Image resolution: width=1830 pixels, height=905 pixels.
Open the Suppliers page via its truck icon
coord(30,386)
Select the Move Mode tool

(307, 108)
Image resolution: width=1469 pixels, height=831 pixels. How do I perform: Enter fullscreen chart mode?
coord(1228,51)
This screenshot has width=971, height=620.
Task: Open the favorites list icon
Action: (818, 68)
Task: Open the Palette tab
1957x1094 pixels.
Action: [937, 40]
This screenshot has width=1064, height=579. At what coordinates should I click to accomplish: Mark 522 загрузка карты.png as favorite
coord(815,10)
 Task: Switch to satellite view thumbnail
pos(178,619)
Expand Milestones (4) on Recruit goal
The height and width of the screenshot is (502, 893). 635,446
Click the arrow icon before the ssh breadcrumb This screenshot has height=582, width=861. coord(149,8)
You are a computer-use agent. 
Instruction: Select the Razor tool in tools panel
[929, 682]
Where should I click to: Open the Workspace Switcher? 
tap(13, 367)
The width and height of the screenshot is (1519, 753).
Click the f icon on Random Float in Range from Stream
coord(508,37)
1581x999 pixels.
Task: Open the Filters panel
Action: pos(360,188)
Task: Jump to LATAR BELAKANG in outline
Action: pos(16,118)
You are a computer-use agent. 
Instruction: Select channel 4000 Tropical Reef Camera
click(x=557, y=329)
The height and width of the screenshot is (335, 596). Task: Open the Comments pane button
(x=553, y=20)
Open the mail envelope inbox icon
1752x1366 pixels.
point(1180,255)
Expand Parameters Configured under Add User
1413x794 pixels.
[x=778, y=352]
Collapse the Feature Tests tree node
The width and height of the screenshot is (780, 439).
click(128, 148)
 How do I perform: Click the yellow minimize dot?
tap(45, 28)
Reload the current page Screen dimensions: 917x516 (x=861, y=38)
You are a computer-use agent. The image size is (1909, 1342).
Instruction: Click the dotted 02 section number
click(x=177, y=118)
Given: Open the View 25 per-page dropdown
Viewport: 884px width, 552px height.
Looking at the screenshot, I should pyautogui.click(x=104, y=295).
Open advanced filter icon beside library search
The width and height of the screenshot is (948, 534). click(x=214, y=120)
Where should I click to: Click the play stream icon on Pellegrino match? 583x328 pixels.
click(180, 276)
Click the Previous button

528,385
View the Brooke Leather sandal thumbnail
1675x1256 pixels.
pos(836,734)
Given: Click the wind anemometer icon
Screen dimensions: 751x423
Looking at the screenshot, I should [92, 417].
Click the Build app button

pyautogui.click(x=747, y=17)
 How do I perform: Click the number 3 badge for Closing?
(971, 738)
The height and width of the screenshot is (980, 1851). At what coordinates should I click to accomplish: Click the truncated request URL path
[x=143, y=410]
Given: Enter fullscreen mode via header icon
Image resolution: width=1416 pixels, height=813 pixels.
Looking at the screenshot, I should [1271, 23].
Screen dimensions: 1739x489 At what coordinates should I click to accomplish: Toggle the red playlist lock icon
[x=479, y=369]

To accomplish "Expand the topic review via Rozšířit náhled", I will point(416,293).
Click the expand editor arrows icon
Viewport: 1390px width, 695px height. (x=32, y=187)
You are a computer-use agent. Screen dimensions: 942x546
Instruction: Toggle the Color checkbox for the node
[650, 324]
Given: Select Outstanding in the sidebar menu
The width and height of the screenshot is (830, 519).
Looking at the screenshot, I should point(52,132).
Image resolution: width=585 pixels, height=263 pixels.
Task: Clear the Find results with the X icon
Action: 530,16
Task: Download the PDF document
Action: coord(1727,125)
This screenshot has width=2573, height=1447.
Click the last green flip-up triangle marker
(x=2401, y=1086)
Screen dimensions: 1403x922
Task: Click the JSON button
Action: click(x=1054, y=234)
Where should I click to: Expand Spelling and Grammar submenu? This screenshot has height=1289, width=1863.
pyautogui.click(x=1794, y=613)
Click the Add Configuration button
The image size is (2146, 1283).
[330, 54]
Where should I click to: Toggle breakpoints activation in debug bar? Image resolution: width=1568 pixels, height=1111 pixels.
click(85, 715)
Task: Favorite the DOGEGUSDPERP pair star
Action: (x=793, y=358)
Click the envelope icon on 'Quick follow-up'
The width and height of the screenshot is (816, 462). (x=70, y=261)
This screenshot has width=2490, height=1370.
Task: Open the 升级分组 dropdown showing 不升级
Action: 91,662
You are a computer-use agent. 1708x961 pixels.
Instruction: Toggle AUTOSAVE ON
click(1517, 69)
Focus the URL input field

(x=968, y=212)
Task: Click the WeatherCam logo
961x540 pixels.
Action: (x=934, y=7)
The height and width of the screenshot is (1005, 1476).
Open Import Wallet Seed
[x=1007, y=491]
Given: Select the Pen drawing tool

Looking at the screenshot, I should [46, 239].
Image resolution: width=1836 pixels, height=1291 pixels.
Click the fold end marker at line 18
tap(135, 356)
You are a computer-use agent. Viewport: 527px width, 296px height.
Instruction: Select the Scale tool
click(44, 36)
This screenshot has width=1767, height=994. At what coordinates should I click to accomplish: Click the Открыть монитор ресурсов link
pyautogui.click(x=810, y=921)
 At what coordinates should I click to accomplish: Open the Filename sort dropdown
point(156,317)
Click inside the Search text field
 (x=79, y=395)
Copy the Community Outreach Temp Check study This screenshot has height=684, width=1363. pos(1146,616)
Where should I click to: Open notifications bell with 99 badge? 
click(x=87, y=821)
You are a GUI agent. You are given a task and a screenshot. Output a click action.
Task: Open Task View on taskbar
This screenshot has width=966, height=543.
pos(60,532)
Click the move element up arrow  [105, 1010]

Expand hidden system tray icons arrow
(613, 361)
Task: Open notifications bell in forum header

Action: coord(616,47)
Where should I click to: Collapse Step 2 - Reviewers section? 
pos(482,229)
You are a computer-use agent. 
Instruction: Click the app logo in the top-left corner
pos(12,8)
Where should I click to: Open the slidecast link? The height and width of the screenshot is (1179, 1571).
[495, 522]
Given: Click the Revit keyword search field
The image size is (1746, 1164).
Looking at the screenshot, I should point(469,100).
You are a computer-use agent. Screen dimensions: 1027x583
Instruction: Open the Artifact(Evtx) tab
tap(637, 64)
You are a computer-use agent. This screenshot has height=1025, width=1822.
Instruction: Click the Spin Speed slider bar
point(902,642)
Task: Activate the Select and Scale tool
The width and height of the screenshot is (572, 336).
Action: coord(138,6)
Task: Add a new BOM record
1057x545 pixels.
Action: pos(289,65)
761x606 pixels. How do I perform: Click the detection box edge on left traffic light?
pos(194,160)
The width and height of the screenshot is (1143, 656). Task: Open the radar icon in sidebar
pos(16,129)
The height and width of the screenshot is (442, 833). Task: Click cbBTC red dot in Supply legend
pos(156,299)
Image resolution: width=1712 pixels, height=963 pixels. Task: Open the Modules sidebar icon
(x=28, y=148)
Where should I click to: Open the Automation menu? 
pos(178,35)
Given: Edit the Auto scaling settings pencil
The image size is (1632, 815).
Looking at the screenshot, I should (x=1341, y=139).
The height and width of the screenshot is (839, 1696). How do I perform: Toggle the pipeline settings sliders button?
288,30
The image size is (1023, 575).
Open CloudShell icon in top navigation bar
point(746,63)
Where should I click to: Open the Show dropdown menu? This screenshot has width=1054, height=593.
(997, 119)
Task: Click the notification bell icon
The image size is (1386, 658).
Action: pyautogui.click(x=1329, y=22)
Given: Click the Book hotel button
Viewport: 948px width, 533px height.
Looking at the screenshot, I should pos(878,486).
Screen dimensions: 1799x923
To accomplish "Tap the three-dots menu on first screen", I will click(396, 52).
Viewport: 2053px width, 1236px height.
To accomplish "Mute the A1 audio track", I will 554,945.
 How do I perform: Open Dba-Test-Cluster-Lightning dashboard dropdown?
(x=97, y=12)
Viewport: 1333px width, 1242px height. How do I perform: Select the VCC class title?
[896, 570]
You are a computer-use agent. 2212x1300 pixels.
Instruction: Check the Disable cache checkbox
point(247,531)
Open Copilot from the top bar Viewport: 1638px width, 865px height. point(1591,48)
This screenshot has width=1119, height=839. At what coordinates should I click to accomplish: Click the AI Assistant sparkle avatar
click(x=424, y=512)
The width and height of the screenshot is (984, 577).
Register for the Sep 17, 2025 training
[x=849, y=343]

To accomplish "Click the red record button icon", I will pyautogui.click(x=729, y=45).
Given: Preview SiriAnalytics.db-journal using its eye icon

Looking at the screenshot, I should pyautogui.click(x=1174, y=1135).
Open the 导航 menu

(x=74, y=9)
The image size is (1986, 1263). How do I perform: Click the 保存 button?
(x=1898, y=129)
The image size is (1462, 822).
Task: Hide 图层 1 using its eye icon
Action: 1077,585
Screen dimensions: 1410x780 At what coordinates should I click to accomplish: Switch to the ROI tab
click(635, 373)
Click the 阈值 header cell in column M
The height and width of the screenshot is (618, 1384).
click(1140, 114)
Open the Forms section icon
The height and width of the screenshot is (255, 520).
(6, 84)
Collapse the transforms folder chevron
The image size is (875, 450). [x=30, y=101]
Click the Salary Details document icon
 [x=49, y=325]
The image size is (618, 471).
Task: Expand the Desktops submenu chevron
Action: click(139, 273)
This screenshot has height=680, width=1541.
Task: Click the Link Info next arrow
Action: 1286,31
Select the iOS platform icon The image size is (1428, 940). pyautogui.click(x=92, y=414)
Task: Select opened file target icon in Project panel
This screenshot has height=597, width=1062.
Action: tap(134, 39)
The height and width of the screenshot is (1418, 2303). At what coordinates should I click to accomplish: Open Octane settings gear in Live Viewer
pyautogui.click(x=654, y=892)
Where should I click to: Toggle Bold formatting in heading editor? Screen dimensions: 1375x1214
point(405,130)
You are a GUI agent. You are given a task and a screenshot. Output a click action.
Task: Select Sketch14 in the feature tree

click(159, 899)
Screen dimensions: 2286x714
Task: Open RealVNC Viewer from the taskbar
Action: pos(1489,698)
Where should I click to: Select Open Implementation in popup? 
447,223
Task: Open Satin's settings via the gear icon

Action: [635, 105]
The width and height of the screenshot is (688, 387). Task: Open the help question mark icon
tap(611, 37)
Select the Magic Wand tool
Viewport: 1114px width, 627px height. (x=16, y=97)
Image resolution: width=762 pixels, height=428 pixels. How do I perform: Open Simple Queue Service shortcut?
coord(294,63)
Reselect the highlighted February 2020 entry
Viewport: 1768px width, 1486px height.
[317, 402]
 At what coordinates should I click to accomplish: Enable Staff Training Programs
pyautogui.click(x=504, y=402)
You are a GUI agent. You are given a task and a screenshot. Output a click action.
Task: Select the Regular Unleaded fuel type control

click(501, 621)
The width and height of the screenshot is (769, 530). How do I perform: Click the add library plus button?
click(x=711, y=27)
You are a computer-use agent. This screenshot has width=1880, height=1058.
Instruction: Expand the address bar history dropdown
+ + +
** AIM OF THE TASK **
Look above for the line holding "Task: Open Task View on taskbar". Print it and every line after it, exactly, through the line holding "Given: Click the Revit keyword search field".

** COMPLETED EXERCISE **
Task: Open Task View on taskbar
This screenshot has width=966, height=543.
pos(60,532)
Click the move element up arrow  [105, 1010]

Expand hidden system tray icons arrow
(613, 361)
Task: Open notifications bell in forum header

Action: coord(616,47)
Where should I click to: Collapse Step 2 - Reviewers section? 
pos(482,229)
You are a computer-use agent. 
Instruction: Click the app logo in the top-left corner
pos(12,8)
Where should I click to: Open the slidecast link? The height and width of the screenshot is (1179, 1571).
[495, 522]
Given: Click the Revit keyword search field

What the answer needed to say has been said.